Home » excel » html – How would you simplify this process?

html – How would you simplify this process?

Posted by: admin April 23, 2020 Leave a comment

Questions:

I have a bunch (over 1000) HTML files with just simple text. It’s just a combination of text within a <table>. It’s an internal batch of documents, not for web production.

The job we have is to convert them into JPEG files using Photoshop and the old copy paste method. It’s tedious.

Is there a way you would do this process to make it more efficient/easier/simple?

I thought about trying to convert the HTML into Excel and then mail merging it into Word to print as JGEG. But I can’t find (and rightly so) anything to convert HTML to XLSX.

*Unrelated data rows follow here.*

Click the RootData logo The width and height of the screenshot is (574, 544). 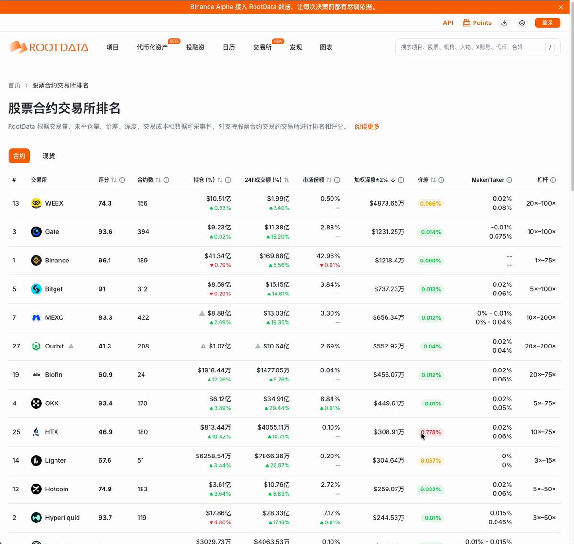coord(48,47)
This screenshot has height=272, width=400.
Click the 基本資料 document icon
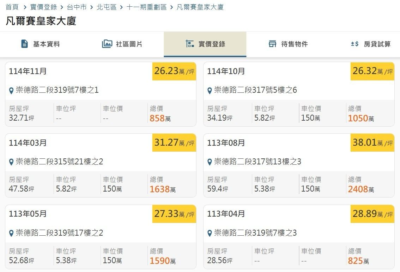24,44
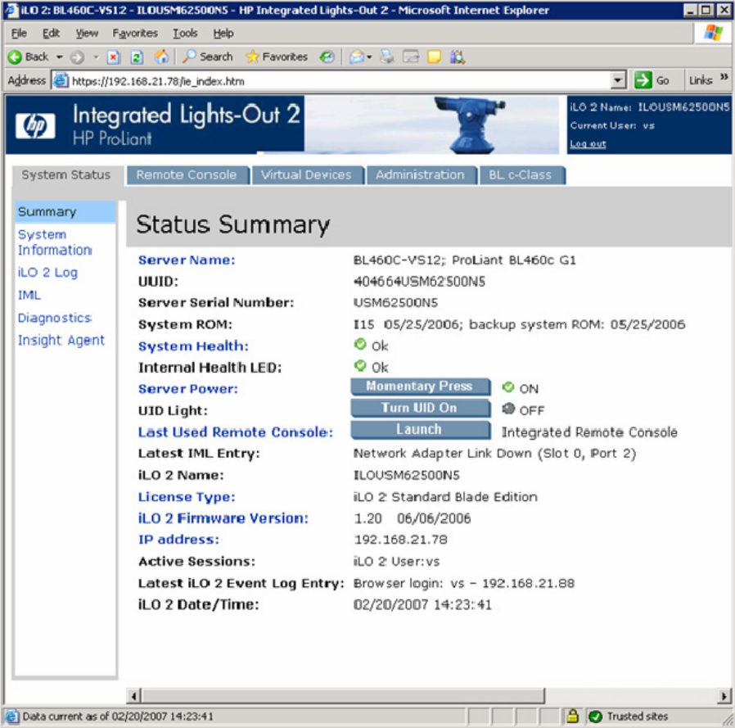Open the Search toolbar button

[207, 57]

Thoughts? Or is this just a manual job?

How to&Answers:

Here’s a little something I created to convert a single html file to jpeg. It’s not pretty (to say the least), but it works fine with a table larger than my screen. Put it inside a windows forms project. You can add more checks and call this program in a loop, or refactor it to work on multiple html files.

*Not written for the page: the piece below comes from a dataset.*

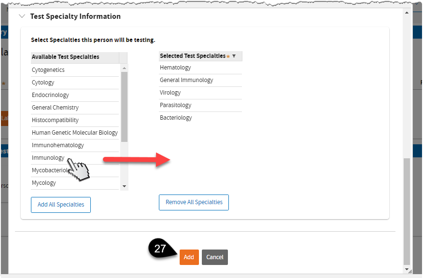423x278 pixels.
Task: Click the Selected Test Specialties sort arrow
Action: pyautogui.click(x=234, y=56)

Ideas and techniques taken from –

Finding the needed size – http://social.msdn.microsoft.com/Forums/ie/en-US/f6f0c641-43bd-44cc-8be0-12b40fbc4c43/webbrowser-object-use-to-find-the-width-of-a-web-page

Creating the graphics – http://cplus.about.com/od/learnc/a/How-To-Save-Web-Page-Screen-Grab-csharp.htm

A table for example – copy-paste enlarged version of http://www.w3schools.com/html/html_tables.asp

static class Program
{

    static WebBrowser webBrowser = new WebBrowser();
    private static string m_fileName;

    [STAThread]
    static void Main(string[] args)
    {

        if (args.Length != 1)
        {
            MessageBox.Show("Usage: [fileName]");
            return;
        }

        m_fileName = args[0];
        webBrowser.DocumentCompleted += (a, b) => webBrowser_DocumentCompleted();
        webBrowser.ScrollBarsEnabled = false; // Don't want them rendered
        webBrowser.Navigate(new Uri(m_fileName));


        Application.Run();
    }

    static void webBrowser_DocumentCompleted()
    {

        // Get the needed size of the control
        webBrowser.Width = webBrowser.Document.Body.ScrollRectangle.Width + webBrowser.Margin.Horizontal;
        webBrowser.Height = webBrowser.Document.Body.ScrollRectangle.Height + webBrowser.Margin.Vertical;

        // Create the graphics and save the image
        using (var graphics = webBrowser.CreateGraphics())
        {
            var bitmap = new Bitmap(webBrowser.Size.Width, webBrowser.Size.Height, graphics);
            webBrowser.DrawToBitmap(bitmap, webBrowser.ClientRectangle);

            string newFileName = Path.ChangeExtension(m_fileName, ".jpg");

            bitmap.Save(newFileName, ImageFormat.Jpeg);
        }

        // Shamefully exit the application
        Application.ExitThread();            
    }
}

Answer:

You can load all files in one page and use this lib html2canvas to covert.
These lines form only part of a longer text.